_Assignment_
Reproduce verbatim the rows from the line containing "At what (x,y)" through the line containing "Looking at the", inclusive.

_Dataset records_
========================================================================

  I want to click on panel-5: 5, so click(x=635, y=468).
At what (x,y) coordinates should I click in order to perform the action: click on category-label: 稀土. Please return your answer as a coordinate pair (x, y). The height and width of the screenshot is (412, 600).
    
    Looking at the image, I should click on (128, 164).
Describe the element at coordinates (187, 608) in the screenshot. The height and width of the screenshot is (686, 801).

========================================================================

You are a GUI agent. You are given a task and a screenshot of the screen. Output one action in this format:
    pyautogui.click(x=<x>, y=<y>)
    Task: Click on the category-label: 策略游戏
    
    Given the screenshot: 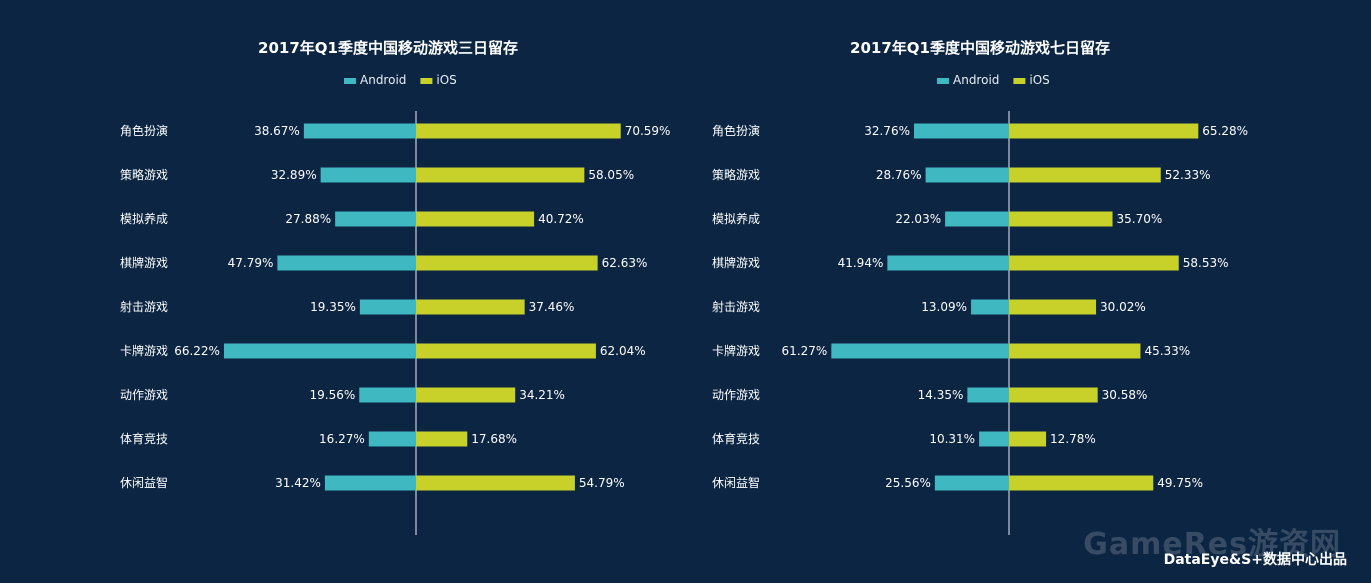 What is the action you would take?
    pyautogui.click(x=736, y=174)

========================================================================

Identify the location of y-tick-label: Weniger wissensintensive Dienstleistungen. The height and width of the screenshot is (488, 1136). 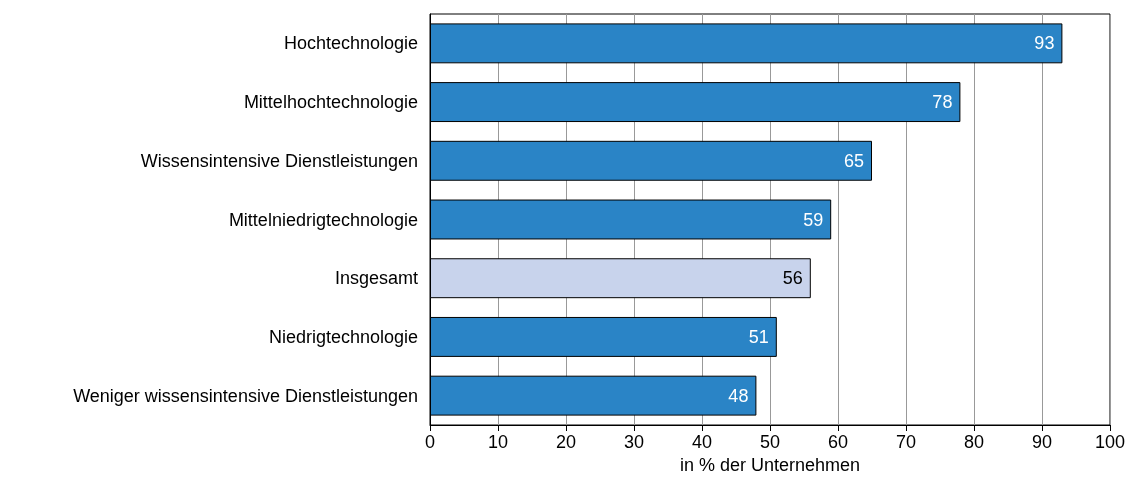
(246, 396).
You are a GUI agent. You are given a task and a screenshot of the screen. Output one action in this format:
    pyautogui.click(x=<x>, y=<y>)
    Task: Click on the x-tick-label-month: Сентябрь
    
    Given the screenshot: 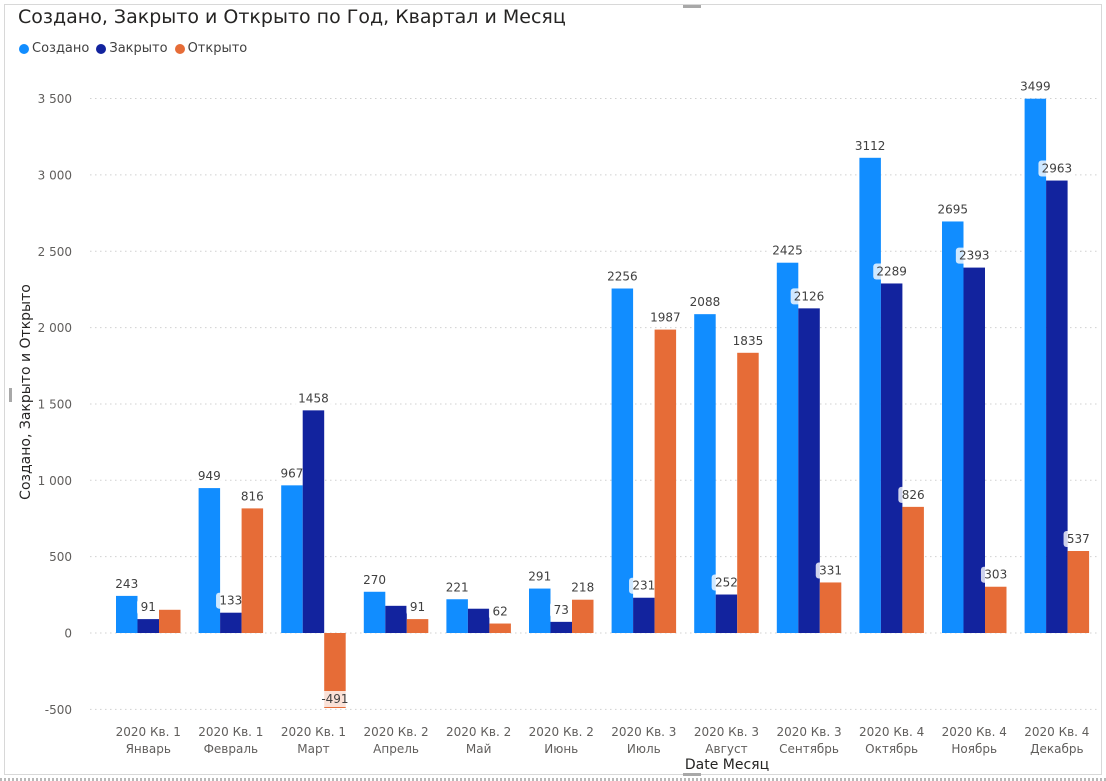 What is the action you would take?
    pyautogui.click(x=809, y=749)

========================================================================

_Answer section_
At what (x,y) coordinates should I click in order to perform the action: click on category-label: 稀土. Please return your answer as a coordinate pair (x, y). The height and width of the screenshot is (412, 600).
    
    Looking at the image, I should click on (128, 164).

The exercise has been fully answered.